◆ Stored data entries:
---------------
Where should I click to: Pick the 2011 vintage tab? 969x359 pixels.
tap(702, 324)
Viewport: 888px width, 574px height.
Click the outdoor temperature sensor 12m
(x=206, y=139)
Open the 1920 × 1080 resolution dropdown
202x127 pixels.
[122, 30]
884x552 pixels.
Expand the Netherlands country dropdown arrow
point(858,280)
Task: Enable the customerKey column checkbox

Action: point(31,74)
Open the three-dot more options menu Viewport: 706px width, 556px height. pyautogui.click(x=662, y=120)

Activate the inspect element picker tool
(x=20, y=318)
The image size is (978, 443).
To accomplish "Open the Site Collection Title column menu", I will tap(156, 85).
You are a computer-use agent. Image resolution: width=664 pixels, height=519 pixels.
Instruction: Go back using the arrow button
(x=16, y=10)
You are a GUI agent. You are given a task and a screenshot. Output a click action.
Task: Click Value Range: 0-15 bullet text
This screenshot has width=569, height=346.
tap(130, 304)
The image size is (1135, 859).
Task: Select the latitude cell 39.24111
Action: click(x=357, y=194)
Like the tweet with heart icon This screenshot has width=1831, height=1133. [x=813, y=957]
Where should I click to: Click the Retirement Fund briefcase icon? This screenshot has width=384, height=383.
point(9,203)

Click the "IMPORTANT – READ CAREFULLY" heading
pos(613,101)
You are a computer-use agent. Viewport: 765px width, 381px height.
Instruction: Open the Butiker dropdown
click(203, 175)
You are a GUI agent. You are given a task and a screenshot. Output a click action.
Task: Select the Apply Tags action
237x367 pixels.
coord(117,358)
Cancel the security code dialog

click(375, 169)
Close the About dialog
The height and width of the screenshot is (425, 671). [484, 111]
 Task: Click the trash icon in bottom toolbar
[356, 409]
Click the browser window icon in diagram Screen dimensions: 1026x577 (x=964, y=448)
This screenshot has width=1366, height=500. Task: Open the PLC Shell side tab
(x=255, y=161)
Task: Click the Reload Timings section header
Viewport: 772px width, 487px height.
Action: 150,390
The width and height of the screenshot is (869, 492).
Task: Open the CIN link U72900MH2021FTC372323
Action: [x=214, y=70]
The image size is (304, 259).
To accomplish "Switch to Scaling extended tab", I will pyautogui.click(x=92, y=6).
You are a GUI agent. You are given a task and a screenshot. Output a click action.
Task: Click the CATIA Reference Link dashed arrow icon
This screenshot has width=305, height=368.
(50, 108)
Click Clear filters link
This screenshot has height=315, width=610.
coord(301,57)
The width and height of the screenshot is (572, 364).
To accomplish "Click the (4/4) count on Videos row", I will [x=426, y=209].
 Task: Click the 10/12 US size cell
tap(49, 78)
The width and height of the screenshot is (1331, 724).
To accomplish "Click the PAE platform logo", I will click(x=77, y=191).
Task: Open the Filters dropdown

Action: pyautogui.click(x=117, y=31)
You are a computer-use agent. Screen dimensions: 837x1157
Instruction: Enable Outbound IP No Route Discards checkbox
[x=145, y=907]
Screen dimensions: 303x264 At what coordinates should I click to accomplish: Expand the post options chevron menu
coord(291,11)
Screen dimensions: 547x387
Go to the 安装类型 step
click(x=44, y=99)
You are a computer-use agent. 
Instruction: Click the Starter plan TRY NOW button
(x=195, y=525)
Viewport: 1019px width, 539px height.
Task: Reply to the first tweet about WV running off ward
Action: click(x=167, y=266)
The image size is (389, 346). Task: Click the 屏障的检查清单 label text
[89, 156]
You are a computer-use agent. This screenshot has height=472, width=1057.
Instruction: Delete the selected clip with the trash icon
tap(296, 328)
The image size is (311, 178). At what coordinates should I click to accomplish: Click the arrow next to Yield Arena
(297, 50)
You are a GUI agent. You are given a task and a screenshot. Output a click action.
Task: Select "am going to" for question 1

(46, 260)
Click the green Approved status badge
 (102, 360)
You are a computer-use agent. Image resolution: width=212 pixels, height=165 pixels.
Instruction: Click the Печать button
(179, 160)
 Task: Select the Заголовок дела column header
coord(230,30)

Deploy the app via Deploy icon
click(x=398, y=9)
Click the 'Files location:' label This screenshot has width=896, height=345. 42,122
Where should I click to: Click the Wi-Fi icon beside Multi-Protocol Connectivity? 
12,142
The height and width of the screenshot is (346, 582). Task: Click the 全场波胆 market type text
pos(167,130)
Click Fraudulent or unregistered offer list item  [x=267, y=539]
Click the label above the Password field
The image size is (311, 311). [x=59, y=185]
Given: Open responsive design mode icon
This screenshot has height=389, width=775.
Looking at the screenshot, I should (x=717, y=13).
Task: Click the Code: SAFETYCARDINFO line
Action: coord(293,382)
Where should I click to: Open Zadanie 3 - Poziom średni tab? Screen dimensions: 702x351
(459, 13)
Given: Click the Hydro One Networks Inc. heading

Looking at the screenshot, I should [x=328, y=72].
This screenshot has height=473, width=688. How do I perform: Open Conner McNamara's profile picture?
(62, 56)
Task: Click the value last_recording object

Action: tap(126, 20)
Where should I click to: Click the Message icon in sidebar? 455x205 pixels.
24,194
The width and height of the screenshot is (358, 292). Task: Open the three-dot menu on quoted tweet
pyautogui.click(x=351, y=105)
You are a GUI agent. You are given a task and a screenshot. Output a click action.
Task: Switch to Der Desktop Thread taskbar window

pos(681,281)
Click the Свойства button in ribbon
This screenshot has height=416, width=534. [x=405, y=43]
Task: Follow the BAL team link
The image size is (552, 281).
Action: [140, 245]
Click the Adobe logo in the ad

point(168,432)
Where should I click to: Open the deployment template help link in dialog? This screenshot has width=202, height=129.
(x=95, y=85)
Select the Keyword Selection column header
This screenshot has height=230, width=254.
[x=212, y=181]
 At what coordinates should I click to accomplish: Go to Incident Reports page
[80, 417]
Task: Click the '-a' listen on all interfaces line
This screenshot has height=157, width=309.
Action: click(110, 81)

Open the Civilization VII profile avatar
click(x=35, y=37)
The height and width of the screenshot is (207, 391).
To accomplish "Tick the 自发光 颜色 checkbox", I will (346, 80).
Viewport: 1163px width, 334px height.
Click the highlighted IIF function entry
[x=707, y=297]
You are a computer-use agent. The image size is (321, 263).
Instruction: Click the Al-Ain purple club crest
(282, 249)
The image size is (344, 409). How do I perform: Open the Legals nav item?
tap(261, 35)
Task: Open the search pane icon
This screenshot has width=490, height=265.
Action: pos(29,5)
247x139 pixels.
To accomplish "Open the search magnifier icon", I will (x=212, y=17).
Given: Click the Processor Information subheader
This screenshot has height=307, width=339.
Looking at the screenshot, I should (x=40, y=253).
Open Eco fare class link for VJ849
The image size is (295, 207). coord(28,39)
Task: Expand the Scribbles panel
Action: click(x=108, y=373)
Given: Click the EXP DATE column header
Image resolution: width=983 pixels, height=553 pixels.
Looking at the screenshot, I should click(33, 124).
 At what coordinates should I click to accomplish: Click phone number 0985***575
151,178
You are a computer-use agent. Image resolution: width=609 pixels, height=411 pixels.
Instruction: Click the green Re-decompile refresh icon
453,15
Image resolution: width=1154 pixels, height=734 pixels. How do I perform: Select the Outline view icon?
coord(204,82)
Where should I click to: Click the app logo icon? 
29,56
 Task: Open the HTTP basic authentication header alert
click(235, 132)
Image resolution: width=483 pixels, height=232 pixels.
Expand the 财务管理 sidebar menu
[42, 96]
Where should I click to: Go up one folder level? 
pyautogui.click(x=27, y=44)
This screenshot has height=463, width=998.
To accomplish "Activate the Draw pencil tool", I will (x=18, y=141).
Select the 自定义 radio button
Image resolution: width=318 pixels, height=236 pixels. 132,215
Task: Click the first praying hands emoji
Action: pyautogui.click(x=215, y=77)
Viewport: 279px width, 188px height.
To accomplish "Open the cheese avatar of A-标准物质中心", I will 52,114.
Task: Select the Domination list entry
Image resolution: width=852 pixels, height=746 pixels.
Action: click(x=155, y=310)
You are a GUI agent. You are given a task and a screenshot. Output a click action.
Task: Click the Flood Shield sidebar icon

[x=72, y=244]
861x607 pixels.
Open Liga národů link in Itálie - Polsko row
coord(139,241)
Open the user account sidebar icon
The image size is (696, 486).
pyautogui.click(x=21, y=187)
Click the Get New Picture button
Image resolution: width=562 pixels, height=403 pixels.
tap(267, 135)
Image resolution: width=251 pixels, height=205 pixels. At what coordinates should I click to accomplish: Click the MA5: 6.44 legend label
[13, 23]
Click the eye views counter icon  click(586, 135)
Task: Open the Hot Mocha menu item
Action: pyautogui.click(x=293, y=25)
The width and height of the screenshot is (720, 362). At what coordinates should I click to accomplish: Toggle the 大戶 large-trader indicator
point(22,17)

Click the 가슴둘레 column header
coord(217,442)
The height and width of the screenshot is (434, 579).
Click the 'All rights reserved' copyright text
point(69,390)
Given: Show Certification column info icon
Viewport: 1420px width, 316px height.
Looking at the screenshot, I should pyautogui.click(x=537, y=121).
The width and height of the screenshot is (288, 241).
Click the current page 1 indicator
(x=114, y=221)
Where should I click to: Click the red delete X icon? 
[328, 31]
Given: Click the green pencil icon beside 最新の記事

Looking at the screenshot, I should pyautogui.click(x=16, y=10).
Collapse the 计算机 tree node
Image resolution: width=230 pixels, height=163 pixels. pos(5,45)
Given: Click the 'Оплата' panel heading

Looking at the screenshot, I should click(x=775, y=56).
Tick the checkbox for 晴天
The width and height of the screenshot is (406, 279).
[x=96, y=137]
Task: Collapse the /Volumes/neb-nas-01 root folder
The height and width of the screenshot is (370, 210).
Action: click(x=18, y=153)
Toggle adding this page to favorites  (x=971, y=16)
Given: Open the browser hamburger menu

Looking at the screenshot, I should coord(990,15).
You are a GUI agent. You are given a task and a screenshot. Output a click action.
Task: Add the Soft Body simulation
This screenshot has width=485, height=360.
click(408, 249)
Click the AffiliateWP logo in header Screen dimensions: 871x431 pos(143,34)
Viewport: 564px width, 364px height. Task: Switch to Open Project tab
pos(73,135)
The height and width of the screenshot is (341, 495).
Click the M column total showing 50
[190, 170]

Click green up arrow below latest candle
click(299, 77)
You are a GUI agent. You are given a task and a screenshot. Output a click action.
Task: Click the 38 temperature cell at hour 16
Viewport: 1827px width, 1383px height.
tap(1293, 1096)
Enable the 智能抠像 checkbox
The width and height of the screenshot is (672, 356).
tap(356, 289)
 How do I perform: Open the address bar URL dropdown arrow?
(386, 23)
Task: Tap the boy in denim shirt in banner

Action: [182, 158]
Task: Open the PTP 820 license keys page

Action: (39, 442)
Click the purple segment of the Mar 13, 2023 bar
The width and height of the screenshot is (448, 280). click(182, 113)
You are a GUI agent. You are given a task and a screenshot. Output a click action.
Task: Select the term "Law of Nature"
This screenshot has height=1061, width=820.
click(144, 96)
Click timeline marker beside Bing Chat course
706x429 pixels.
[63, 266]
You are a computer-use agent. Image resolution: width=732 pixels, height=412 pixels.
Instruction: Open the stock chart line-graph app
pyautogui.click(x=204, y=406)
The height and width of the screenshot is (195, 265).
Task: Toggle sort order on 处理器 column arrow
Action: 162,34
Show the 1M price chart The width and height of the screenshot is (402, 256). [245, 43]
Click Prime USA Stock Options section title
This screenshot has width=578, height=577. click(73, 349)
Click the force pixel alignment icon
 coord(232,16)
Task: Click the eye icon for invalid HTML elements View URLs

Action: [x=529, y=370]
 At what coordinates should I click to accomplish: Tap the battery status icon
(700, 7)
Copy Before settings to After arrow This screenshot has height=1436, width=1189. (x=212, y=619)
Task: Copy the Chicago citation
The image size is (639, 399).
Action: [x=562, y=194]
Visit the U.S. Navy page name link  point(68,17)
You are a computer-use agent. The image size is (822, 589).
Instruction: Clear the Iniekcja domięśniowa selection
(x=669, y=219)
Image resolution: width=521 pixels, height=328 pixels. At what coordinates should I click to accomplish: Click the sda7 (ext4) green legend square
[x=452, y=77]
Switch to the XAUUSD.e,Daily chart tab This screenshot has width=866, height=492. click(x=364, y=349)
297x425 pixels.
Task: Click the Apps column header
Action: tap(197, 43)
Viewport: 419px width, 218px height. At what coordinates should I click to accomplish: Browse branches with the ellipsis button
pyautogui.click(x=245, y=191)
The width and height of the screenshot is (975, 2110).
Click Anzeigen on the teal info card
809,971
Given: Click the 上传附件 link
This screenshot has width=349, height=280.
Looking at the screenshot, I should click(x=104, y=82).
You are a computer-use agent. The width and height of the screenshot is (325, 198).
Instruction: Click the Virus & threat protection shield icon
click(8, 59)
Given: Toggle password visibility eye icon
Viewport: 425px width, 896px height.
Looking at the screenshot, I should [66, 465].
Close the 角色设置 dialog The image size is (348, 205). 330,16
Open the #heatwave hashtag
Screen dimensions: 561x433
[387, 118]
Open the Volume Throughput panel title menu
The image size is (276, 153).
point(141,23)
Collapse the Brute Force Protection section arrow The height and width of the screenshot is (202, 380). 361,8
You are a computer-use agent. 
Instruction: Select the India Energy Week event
---------------
◆ EXERCISE DESCRIPTION: Across the entries above, work out how many lines hold "search". The answer is that number alone.

◆ RESULT OF THIS TASK: 2